Management's Discussion and Analysis of Financial
Condition and Results of Operations
Results of Operations (continued)
Expenses totaled $131,111 and $264,022 (net of depreciation and
amortization) for the three and six months ended June 30, 1999, respectively,
representing decreases compared to the same periods in 1998 of $14,862 and
35,963, respectively. The decreases are primarily the result of lower
professional and interest expenses.
Outlook
During the second quarter of 1999, the Fund placed the
Dallas-Metropolitan and the Atlanta properties under contract. In addition, the
Fund has received strong interest from San Diego County regarding the purchase
of the San Diego-Union property. The sale of each of these properties is
contingent upon each of the buyers conducting certain due diligence. There is no
assurance that the buyers will close on these properties.
During the first quarter, Central Parking Systems, Inc. acquired
Allright Corporation. While Central could decide to operate certain of the
Allright facilities, most will likely continue to be operated by Allright. All
terms and conditions of the parking leases will continue to remain in effect,
whether the facilities are operated by the Allright or Central.
The Fund, in accordance with its original investment strategy,
continues to examine opportunities for disposition of its facilities. While it
has been anticipated that the highest returns would be obtained from selling
properties for development potential, strong returns may also be earned from
selling properties based on their parking economics.
Year 2000
The General Partner is aware of the issues associated with the
programming code in many existing computer systems (the "Year 2000" issue) as
the millennium approaches. The General Partner has conducted a review of its
computer systems to identify hardware and software affected by the Year 2000
issue. This issue affects computer systems having date sensitive programs that
may not properly recognize the Year 2000. Systems that do not properly recognize
such information could generate erroneous data or cause a system to fail
resulting in business interruption.
With respect to its existing computer systems, the General Partner is
upgrading, generally in order to meet the demands of its expanding business. In
the process, the General Partner is taking steps to identify, correct and/or
reprogram and test its existing systems for Year 2000 compliance. It is
anticipated that all new system upgrades or reprogramming efforts will be
completed by September 30, 1999, allowing adequate time for testing. The General
Partner presently believes that with modification to existing software the Year
2000 issue can be mitigated. However, given the complexity of the Year 2000
issues, there can be no assurances that the General Partner will be able to
address the problem without costs and uncertainties that might affect future
financial results of the Fund.
The General Partner has incurred, and expects to incur additional
internal costs as well as other expenses to address the necessary software
upgrades, training, data conversion, testing and implementation related to the
Year 2000 issue. Such costs are being expensed as incurred. The General Partner
does not expect the amounts required to be expensed to have a material effect on
the Fund's financial position or results of operations.

- DATA LINES:
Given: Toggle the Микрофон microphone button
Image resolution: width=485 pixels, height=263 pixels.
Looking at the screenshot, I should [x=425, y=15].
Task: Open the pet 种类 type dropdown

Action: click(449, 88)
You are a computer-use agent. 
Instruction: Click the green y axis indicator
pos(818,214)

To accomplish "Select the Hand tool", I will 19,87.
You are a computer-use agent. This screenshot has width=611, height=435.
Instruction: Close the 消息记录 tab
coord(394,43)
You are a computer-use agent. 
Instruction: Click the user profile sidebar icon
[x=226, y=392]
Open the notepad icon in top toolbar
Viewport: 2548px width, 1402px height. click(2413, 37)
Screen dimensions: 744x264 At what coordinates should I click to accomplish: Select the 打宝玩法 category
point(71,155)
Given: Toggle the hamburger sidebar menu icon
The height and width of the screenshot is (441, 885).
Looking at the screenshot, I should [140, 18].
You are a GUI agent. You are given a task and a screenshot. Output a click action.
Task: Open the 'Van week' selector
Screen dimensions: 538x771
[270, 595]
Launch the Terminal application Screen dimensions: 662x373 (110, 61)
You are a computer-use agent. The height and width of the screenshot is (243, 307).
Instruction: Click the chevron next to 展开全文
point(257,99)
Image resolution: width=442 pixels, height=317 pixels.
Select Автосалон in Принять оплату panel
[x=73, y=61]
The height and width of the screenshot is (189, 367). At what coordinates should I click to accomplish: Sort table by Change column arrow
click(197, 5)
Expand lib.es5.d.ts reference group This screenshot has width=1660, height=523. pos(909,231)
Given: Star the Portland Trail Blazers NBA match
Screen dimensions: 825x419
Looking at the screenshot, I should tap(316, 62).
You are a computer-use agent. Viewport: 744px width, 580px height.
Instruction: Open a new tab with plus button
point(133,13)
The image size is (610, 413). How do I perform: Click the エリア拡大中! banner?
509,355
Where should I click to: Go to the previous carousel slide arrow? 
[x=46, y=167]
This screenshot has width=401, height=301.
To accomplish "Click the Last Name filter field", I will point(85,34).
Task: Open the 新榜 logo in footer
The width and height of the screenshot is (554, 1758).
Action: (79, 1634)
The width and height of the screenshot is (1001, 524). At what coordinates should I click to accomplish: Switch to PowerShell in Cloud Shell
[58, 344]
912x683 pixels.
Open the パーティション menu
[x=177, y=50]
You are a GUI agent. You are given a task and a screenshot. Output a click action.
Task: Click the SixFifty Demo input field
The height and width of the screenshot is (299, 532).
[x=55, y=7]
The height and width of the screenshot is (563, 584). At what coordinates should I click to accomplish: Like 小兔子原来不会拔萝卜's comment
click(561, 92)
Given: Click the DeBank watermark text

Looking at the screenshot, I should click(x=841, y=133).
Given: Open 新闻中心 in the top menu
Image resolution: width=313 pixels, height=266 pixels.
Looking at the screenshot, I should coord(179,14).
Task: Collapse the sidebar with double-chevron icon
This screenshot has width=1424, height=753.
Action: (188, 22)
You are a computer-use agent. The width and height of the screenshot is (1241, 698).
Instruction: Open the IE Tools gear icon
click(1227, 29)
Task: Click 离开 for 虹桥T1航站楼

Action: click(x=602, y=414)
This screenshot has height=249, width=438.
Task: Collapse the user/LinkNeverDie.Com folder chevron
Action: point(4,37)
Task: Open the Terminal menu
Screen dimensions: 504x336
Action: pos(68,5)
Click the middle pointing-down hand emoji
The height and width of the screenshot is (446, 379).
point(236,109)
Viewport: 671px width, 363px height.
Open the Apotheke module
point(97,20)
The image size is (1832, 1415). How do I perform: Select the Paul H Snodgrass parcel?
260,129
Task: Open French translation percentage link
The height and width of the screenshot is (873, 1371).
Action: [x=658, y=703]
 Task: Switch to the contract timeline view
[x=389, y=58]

- YOUR TASKS:
1. In the parking fund report, list the activities that the General Partner names as requiring costs to address the Year 2000 issue.
2. Write the next part of the parking fund report, picking up after its final sentence.

- OUTPUTS:
1.
- Software upgrades
- Training
- Data conversion
- Testing
- Implementation

2.
-8-
<PAGE>
REALTY PARKING PROPERTIES II L.P.
Management's Discussion and Analysis of Financial
Condition and Results of Operations
Year 2000 (continued)
The Year 2000 issue is expected to affect the systems of various
entities with which the Fund and the General Partner interact including the
lessees of the Fund's parking properties as well as payors, suppliers and
vendors. The lessees have been queried on their Year 2000 readiness. Management
believes the lessees are addressing and resolving their concerns on a timely
basis and will continue to evaluate the lessees' Year 2000 readiness and develop
contingency plans as appropriate. To date, Management is not aware of any
significant Year 2000 issue that could materially impact the lessees. However,
there can be no assurance that data produced by systems of other entities, on
which the General Partner's systems rely, will be converted on a timely basis or
that a failure by another entity's systems to be Year 2000 compliant will not
have a material adverse effect on the Fund.
Management believes it has an effective program in place to resolve the
Year 2000 issue, in a timely manner. Contingency plans involve system
enhancement, manual workarounds, and adjusting staffing strategies.
Nevertheless, Management believes that it could continue its normal business
operations if compliance is delayed. The General Partner does not believe that
the Year 2000 issue will materially impact the Fund's results of operations,
liquidity, or capital resources.
-9-
<PAGE>
REALTY PARKING PROPERTIES II L.P.
PART I. FINANCIAL INFORMATION
Item 3. Quantitative and Qualitative Disclosures About Market Risk
No significant change in the Fund's market risk has occurred
since December 31, 1998.
PART II. OTHER INFORMATION
Item 1. Legal Proceedings
Inapplicable
Item 2. Changes in Securities and Use of Proceeds
Inapplicable
Item 3. Defaults upon Senior Securities
Inapplicable
Item 4. Submission of Matters to a Vote of Security Holders
Inapplicable
Item 5. Other Information
Inapplicable
Item 6. Exhibits and Reports on Form 8-K
a) Exhibits: Financial Data Schedule
b) Reports on Form 8-K: None
-10-
<PAGE>
REALTY PARKING PROPERTIES II L.P.
SIGNATURES
Pursuant to the requirements of Section 13 or 15 (d) of the Securities Exchange
Act of 1934, as amended, the registrant has duly caused this report to be signed
on its behalf by the undersigned, thereunto duly authorized.
REALTY PARKING PROPERTIES II L.P.
DATE: 8/10/99 By: /s/ John M. Prugh
John M. Prugh
President and Director
Realty Parking Company II, Inc.
General Partner
DATE: 8/10/99 By: /s/ Timothy M. Gisriel
Timothy M. Gisriel
Treasurer
Realty Parking Company II, Inc.
General Partner
-11-
<TABLE> <S> <C>
<ARTICLE> 5
<LEGEND>
(Replace this text with legend, if applicable)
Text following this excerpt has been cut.